→ **Extract to read**:
Colony Farm Orchard Art by Lad Hanka and Others at KNC

KNCMapBeginning this weekend the Kalamazoo Nature Center will feature an art exhibition that includes images from the Colony Farm Orchard.  The show, entitled “Sacred Trees,” includes prints by Ladislav R. Hanka and paintings and photography by Sniedze Rungis and Zaiga Minka Thorson.   The opening is Sunday 7 February 1-3 P.M.

Lad Hanka, a Kalamazoo artist with strong natural history interests, has been one of the leading proponents of the view that the Colony Farm Orchard should be maintained as open space.  A 19 July 2009 email, sent by him to several  local conservationists began, “A significant portion of the Asylum Lake Preserve is in imminent danger of destruction. The threat is real as I shall outline below…”

KNC is at 7000 N. Westnedge on the right side of the road.  The show will be in the Glen Vista Gallery.  Cross the bridge, veer right at the entry desk, and go south through through the natural history exhibits to the windows looking out into Cooper’s Glen.

The show will be up until March 26, 2010.

Here are a few lines from Lad Hanka’s introduction to the exhibit, “Drawing Sacred Trees at the Colony Farm Orchard.”

In this exhibition, it is the Colony Farm Orchard from whose embrace I have been spiriting out my images.  That property is actually public land and protected by legislative deed restrictions, but that no longer means much.  This place too has been fenced off and gated in order to usurp and eventually sell it off in parcels to private industrial developers.  It sounds as far fetched as a bad spaghetti western, but it is unfortunately the truth.

I’ve been entering the orchard across the scar of Drake Rd., only recently still shaded by centennial bur oaks.  With pencils in hand, I climb the fence, always fearing that I am just a step ahead of the bulldozers and the last to see it intact.  I record the forms of the remaining bur oaks and the hollow, aging apple trees, each cleaving the heavens with its signature branchings – and know that I am transcribing a primal calligraphy – the notation of a poesy far older than the forebrain with which I describe it.

The Orchard is a rare place within the city – a place to be alone without having to drive. The apple trees I‘ve been observing here for these thirty years have grown only more remarkable as they’ve become individuated in their old age.  Killing them and ravaging the earth that supported them is hardly an appropriate response.   Drawing them is.

2 thoughts on “Colony Farm Orchard Art by Lad Hanka and Others at KNC

  1. Ronald H. Epp, Ph.D.

→ **Task statement**:
According to the exhibit announcement, in which gallery at the Kalamazoo Nature Center will the "Sacred Trees" show be held?

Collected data
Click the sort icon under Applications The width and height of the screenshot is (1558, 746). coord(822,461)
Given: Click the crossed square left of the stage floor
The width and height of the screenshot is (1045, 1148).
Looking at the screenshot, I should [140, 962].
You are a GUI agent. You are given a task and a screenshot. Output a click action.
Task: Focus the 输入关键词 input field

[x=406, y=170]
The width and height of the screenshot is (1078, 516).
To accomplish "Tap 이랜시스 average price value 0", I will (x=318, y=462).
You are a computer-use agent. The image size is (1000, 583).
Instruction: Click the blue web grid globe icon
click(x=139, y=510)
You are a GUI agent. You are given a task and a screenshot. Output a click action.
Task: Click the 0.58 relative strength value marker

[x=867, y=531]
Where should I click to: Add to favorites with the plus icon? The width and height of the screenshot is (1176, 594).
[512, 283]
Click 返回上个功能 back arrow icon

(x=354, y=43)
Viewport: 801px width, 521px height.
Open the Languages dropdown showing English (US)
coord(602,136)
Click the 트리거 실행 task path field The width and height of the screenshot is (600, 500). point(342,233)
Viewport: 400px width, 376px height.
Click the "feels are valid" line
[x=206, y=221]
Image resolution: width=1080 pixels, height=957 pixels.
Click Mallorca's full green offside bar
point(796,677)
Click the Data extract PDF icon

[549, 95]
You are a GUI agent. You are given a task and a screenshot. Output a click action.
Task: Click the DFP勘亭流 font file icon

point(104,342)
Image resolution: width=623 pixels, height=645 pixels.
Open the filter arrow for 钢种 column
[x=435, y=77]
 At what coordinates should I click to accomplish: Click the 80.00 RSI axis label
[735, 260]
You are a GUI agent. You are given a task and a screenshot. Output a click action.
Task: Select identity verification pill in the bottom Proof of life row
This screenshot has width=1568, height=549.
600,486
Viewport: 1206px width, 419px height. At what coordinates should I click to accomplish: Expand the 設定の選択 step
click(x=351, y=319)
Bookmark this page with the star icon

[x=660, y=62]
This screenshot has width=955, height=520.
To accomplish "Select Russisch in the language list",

→ **Finished task**:
The Glen Vista Gallery.